Taifun im Öko-Test 6/2016

Taifun im Öko-Test 6/2016

Für seine Juni-Ausgabe hat das Öko-Test-Magazin neben anderen veganen Fleischersatzprodukten auch die Taifun Veggie-Bratwurst untersucht. Hier finden Sie unsere Stellungnahme zum Thema.

Bei dem Test wurden minimale Spuren von gentechnisch veränderter DNA sowie Spuren von Mineralölen nachgewiesen.

Wie kommt Mineralöl ins Tofuprodukt?
Bei keiner unserer intensiven Kontrollen und umfangreichen Analysen in unabhängigen Laboren, auch unter Einbeziehung externer Fachberatung, wurden im Vorfeld Auffälligkeiten festgestellt. Die möglichen Eintragswege werden derzeit geprüft. Als Hersteller von qualitativ hochwertigen Bio-Lebensmitteln legen wir großen Wert darauf, nur reine und hochwertige Zutaten zu verwenden. Unsere Produkte werden vom Einkauf der Rohwaren über die Produktion bis hin zum Verkauf immer wieder von unabhängigen Laboren und von einem internen Kontrollsystem untersucht.

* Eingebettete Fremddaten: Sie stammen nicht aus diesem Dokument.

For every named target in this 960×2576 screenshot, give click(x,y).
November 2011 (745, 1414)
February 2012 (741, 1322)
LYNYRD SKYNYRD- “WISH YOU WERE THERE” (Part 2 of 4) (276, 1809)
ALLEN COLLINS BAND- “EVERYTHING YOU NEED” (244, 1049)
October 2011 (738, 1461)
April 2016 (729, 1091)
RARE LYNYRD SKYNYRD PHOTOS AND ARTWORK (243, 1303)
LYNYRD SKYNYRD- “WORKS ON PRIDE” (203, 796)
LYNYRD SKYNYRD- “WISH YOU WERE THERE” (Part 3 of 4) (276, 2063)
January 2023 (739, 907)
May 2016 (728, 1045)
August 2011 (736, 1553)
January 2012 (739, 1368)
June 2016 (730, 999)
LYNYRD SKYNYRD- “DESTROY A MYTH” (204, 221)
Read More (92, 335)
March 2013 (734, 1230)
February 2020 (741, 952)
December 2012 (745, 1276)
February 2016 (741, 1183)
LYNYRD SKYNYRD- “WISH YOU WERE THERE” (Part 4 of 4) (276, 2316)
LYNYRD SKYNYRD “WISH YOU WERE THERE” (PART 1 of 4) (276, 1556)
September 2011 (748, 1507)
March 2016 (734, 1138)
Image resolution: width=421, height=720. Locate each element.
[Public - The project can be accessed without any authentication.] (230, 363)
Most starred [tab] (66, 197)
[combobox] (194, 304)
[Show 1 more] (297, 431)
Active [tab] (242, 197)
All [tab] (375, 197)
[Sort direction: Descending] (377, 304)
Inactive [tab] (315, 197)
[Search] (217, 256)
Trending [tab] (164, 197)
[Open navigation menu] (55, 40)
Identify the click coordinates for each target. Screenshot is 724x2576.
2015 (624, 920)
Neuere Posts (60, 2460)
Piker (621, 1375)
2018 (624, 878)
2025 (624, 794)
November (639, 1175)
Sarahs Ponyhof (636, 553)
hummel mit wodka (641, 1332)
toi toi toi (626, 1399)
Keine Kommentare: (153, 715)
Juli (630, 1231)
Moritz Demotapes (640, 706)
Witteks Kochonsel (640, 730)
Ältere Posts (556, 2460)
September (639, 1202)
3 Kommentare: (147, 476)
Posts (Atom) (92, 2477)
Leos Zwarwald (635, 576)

Ist das Mineralöl gesundheitsgefährdend?
Das Produkt verstößt gegen keine Vorgabe und die gesundheitliche Auswirkung ist wie bei vielen anderen Risikofaktoren nur schwer zu bewerten. Gesättigte Mineralöle, von Fachleuten gesättigte Mineralölkohlenwasserstoffe (MOSH) genannt, kommen häufiger und in größeren Mengen in Lebensmitteln vor (Quelle: foodwatch.org). Zurzeit gibt es für MOSH keine abschließende toxikologische Bewertung und somit auch keine offiziell zulässige Aufnahmemenge. Trotzdem nehmen wir die Testergebnisse sehr ernst und werden den Eintragsweg abstellen.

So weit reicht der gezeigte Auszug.